MrEcco avatar Mar 18 '20 20:03 MrEcco

i met this problem also; it's looks everything is okay!

...
$ ls /etc/cni/net.d
10-canal.conflist  10-flannel.conflist  calico-kubeconfig

@johnnylei, you cannot use more than one CNI plugin in same time: it spawn too much conflicts. Cleanup cluster from old CNI staff at first. Reboot each node after cleanup (simplest interface removing) and try again.

should i remove rm -f 10-canal.conflist calico-kubeconfig?

johnnylei avatar Mar 19 '20 06:03 johnnylei

After system reboot flannel is unable to create cni0 interface causes all pods are in unknown state.

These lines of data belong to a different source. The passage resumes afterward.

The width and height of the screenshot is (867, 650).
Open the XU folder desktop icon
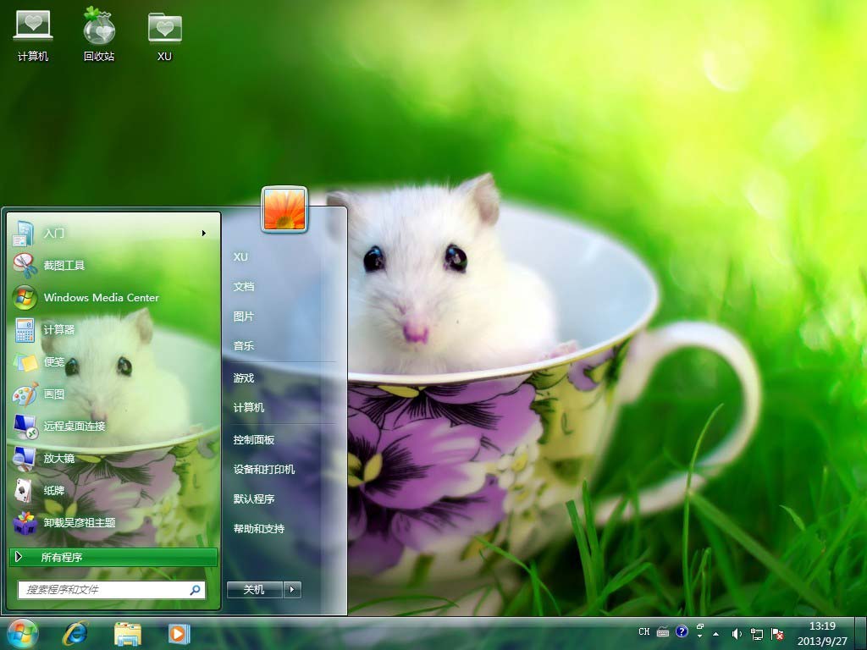tap(164, 34)
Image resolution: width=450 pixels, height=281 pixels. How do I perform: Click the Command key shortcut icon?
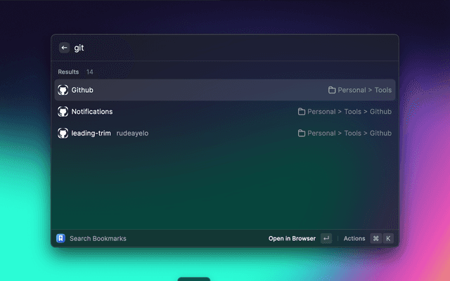coord(375,238)
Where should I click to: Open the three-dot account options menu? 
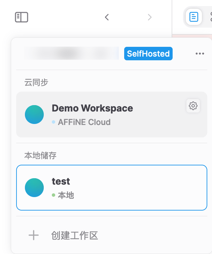pos(200,54)
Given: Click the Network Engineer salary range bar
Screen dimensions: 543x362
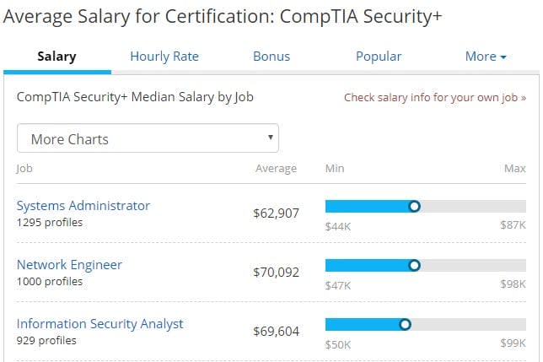Looking at the screenshot, I should tap(426, 266).
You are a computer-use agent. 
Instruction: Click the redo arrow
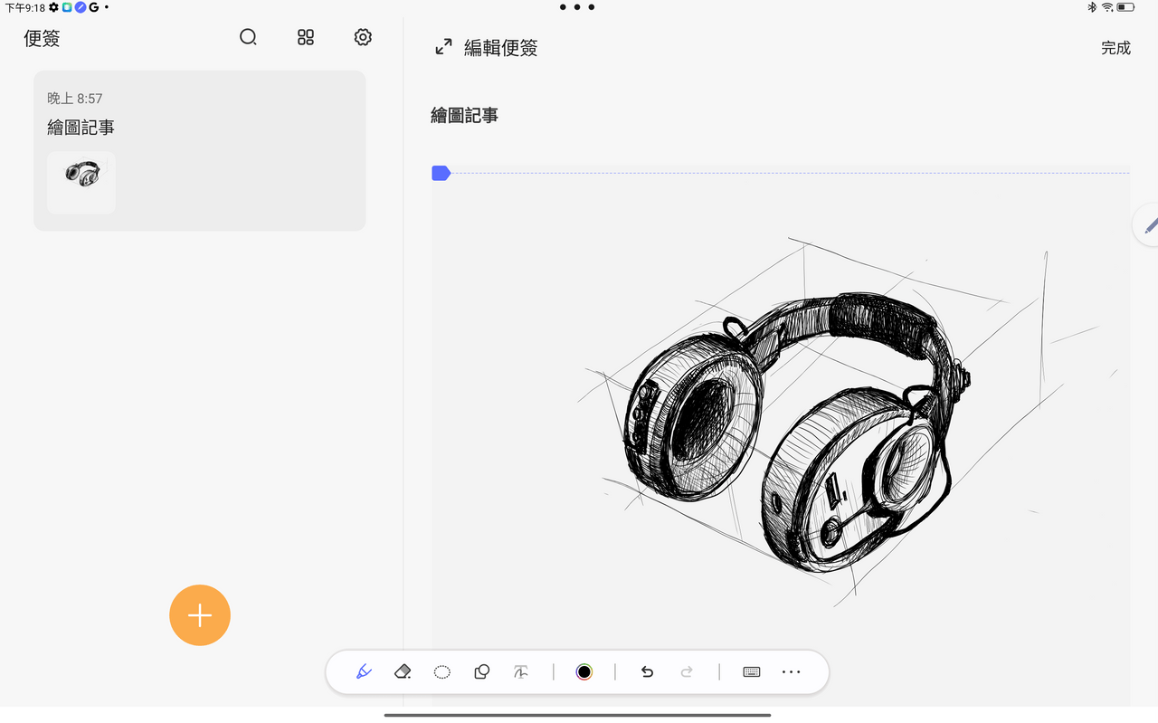pyautogui.click(x=687, y=671)
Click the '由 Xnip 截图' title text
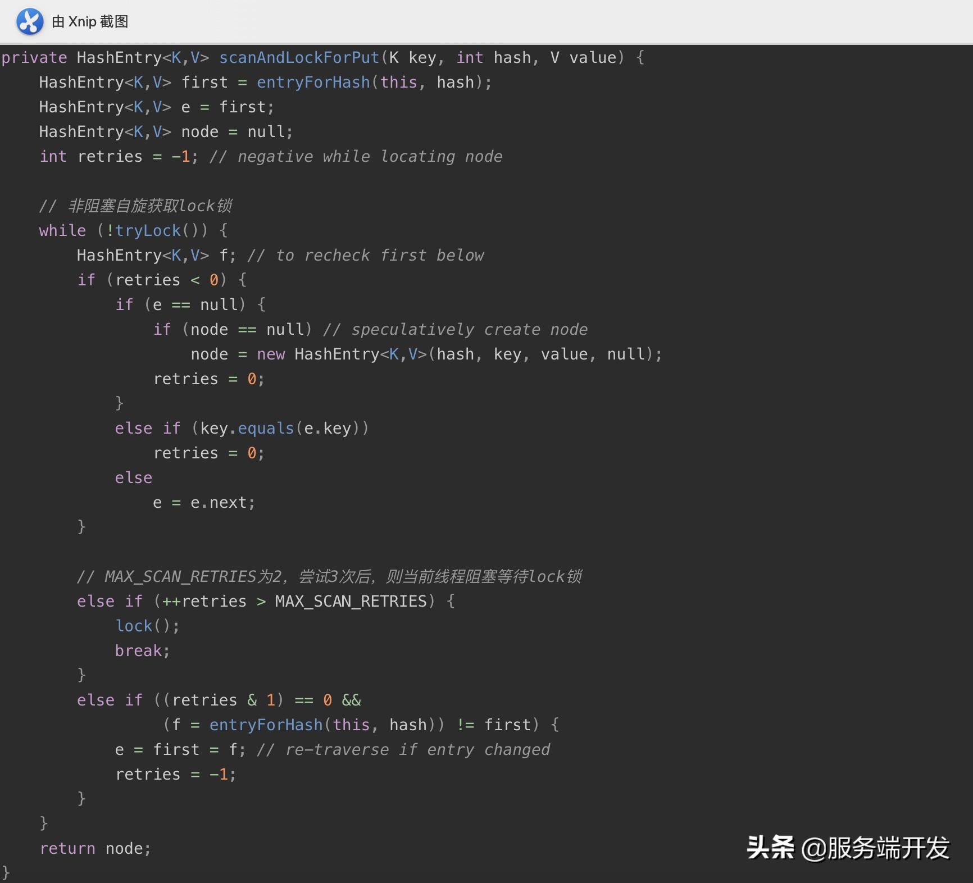Viewport: 973px width, 883px height. coord(90,22)
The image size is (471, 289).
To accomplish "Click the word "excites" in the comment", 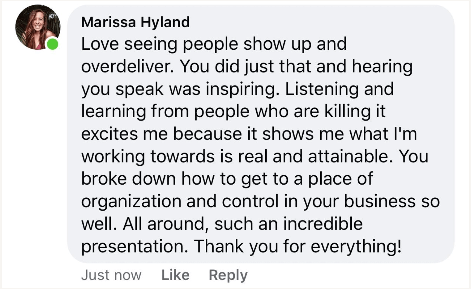I will (109, 134).
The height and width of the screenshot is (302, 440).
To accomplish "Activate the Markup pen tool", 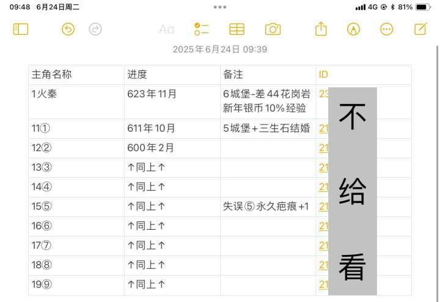I will (354, 29).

codinja1188 avatar Mar 18 '21 07:03 codinja1188

I was facing a similar issue- cni0 was missing in my kubernetes setup. Sharing the root cause i found here in case it gives any pointer to debug the issue in your environment.

In my environment I was using CRI-O as a container runtime. I tried kubeadm init on the first master node and it failed because of a haproxy configuration issue. So I did kubeadm reset on that node and when this command is done it outputs instructions saying /etc/cni/net.d/ won't be cleared by kubeadm reset so you need to manually delete it. And that's what I did - deleted the entire directory :-/. After resolving the haproxy configuration when i again did kubeadm init it went well and even flannel deployment went well (with flannel.1 interface showing in ip link), but cni0 was missing and for that reason, coredns pods were in ContainerCreating state forever.

The root cause for the issue was the deletion of /etc/cni/net.d because it contains two files 100-crio-bridge.conf and 200-loopback.conf that have cni0 configuration and those files were deleted as well. These configuration files were created at the time of crio runtime installation. I reinstalled crio runtime to restore these configuration files and then tried kubeadm init and I was able to see cni0 and the coredns containers were in the running state.

vishnoianil avatar Mar 10 '22 00:03 vishnoianil

This issue has been automatically marked as stale because it has not had recent activity. It will be closed if no further activity occurs. Thank you for your contributions.

stale[bot] avatar Jan 25 '23 20:01 stale[bot]